Another cliche is smashed when Samuel L. Jackson's humanity-destroying device is actually set off, instead of being stopped just in time. The device causes people to want to kill each other, and that commences while Eggsy has the final showdown with Swords-For-Legs Girl (Sofia Boutella) which was cool, but when he stands gloating over her dead body while millions of people kill each other and has to be reminded my Merlin to go turn it off -- that was the film's low point. Not right for his character either. (End of Spoilers.) I loved that they wanted to have fun turning the cliches around in such a fun, self-aware way. They even slyly broke the fourth wall two or three times with cheeky brilliance. But a film needs to have meaning, and by the end of Kingsman, they had forgotten and left behind most of the meaning they began with.
|Waiter: "Would sir care for a drink?" Eggsy: "Martini. Gin, not vodka, obviously.
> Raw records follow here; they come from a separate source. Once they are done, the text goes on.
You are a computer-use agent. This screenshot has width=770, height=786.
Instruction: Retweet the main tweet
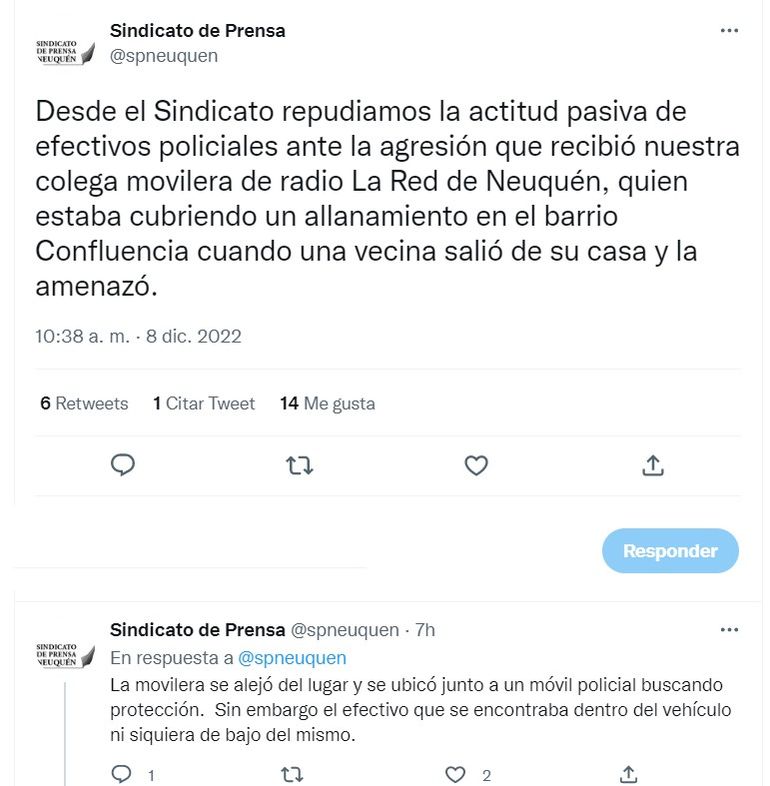299,465
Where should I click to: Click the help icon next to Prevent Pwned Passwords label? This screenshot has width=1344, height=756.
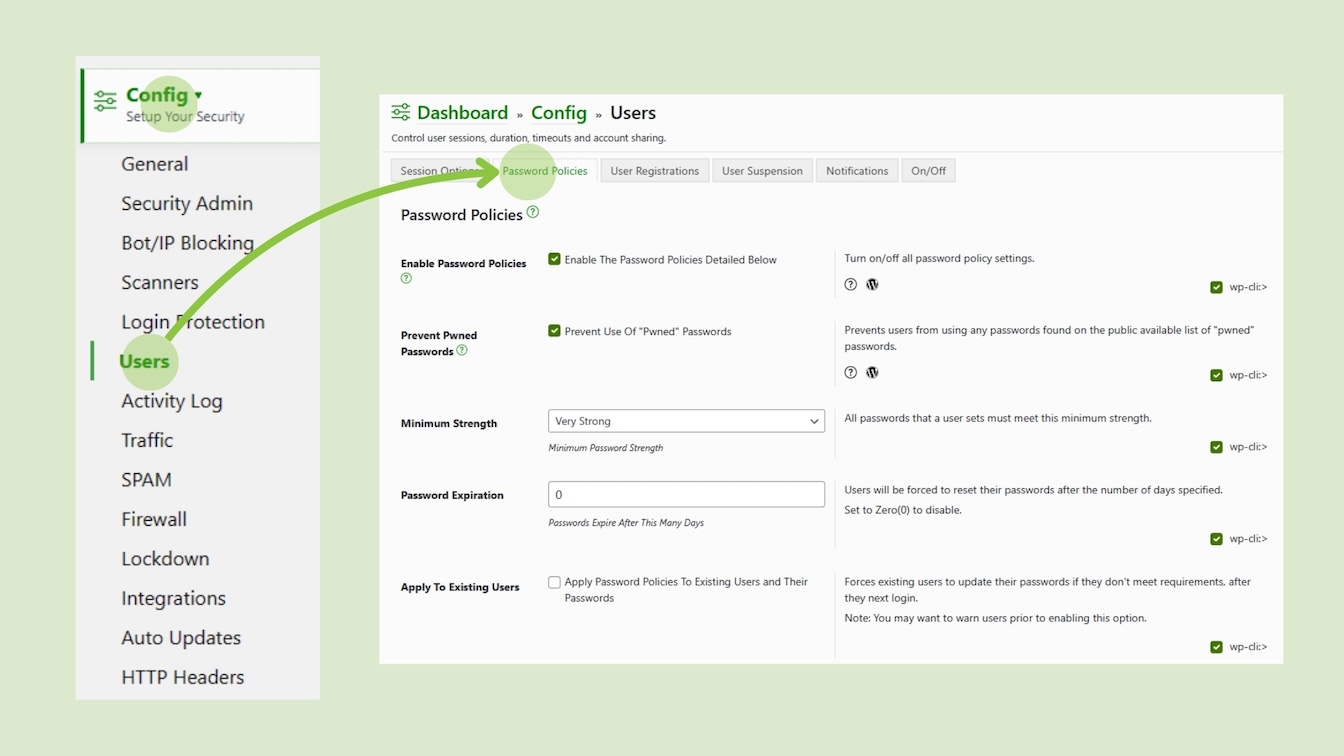[x=462, y=351]
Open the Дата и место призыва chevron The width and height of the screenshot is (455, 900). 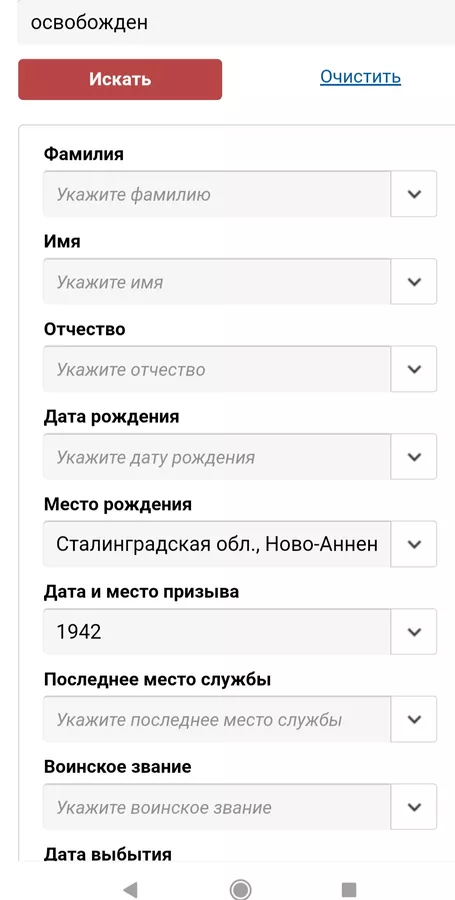tap(414, 632)
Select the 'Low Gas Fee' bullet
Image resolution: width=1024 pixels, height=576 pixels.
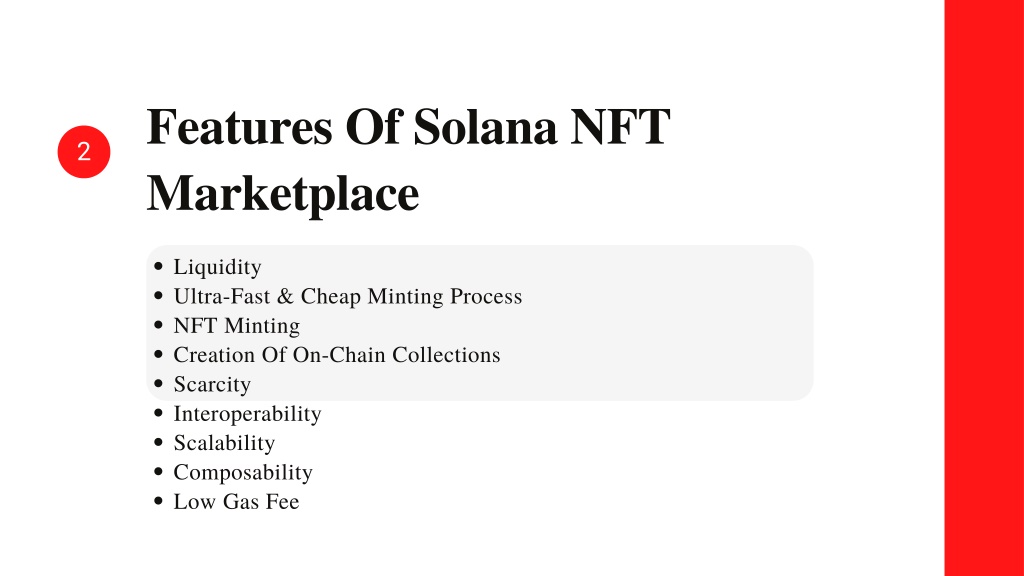236,502
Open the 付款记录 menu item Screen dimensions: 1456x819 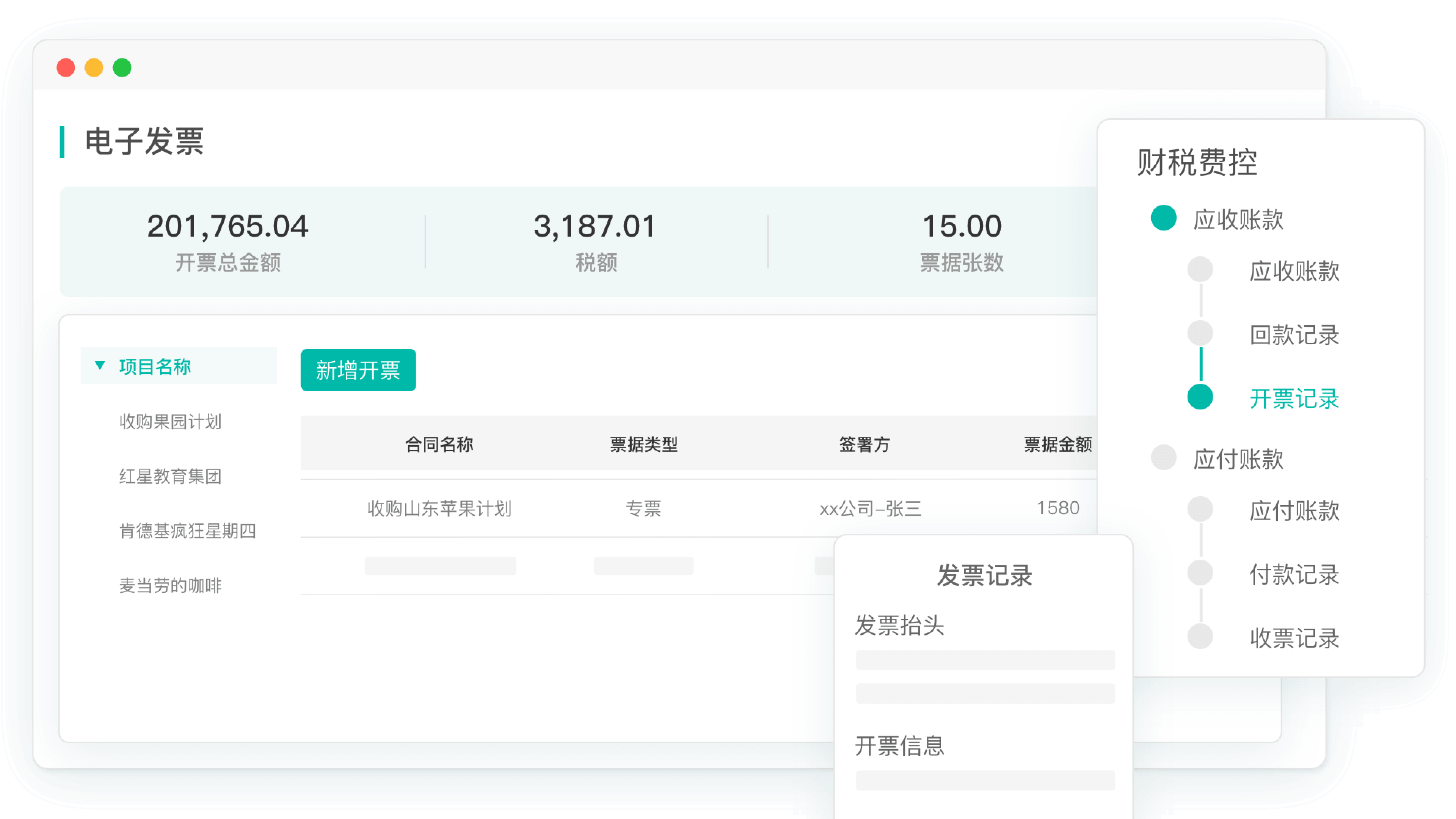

Stirred for ten seconds while glancing at an unopened bottle of Vermouth." Brilliant.|
Still, overall, Kingsman has more depth and more things to involve you than your average gleefully violent, casually profane R-rated action comedy. It has... manners. And what with such a charming lead, the refined, sophisticated, bitingly sharp humor, a plot that is deceptively basic, involving you by just plain being good, and the truly original and outstanding action, this is a breezy, fun and stylin' spy flick that deserves its place on the ultra-cool team.